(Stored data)
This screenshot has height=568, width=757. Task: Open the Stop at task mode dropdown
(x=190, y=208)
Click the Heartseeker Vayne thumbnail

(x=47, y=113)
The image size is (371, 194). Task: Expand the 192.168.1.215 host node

...

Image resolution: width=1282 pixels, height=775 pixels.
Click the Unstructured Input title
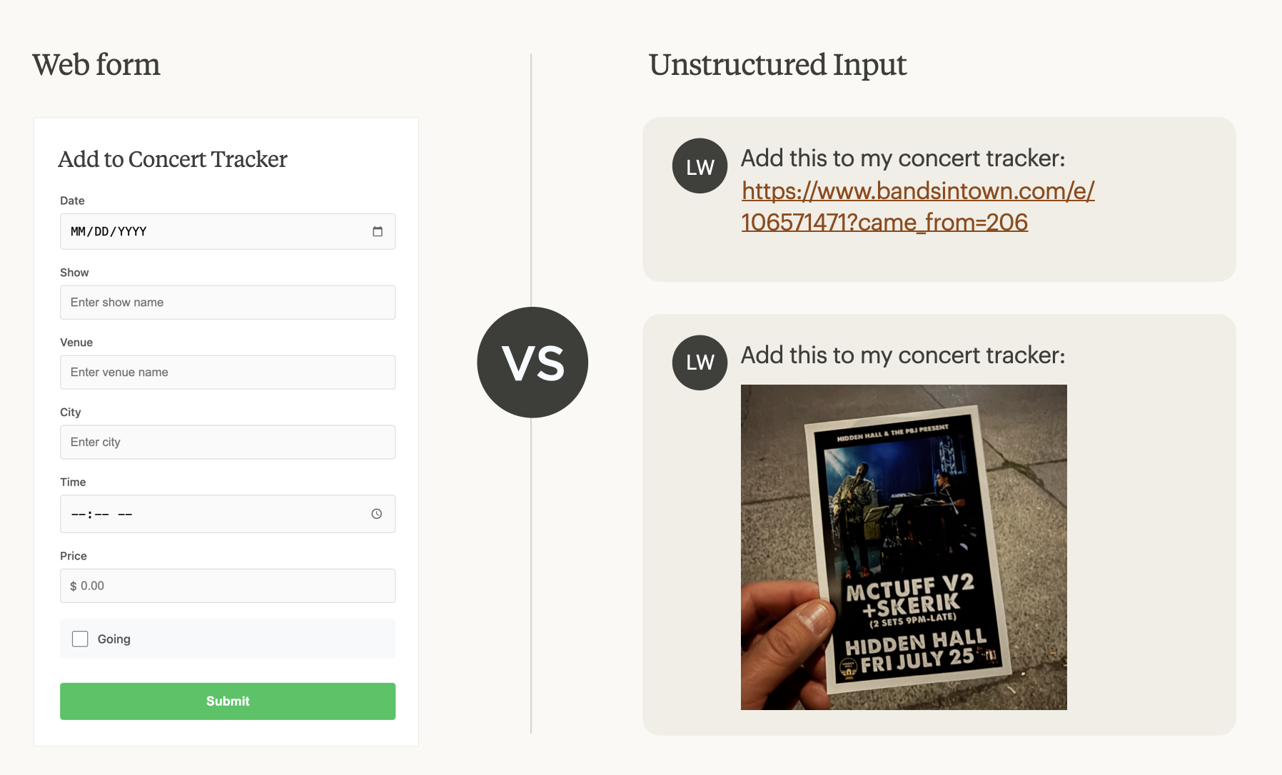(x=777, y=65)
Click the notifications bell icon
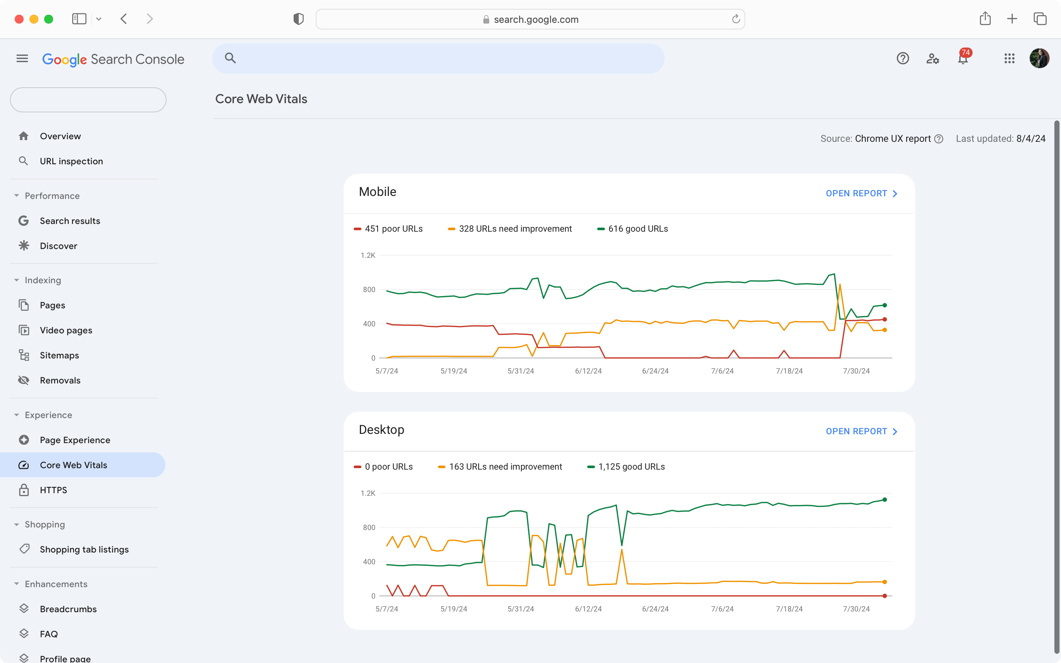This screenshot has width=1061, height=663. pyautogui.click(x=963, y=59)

> **EXERCISE INSTRUCTIONS**:
Return exactly, and only, the lines above starting at the line that contains "This screenshot has height=568, width=757." and ending at the line that contains "The image size".

> **EXERCISE RESULT**:
This screenshot has height=568, width=757. Task: Open the Stop at task mode dropdown
(x=190, y=208)
Click the Heartseeker Vayne thumbnail

(x=47, y=113)
The image size is (371, 194). Task: Expand the 192.168.1.215 host node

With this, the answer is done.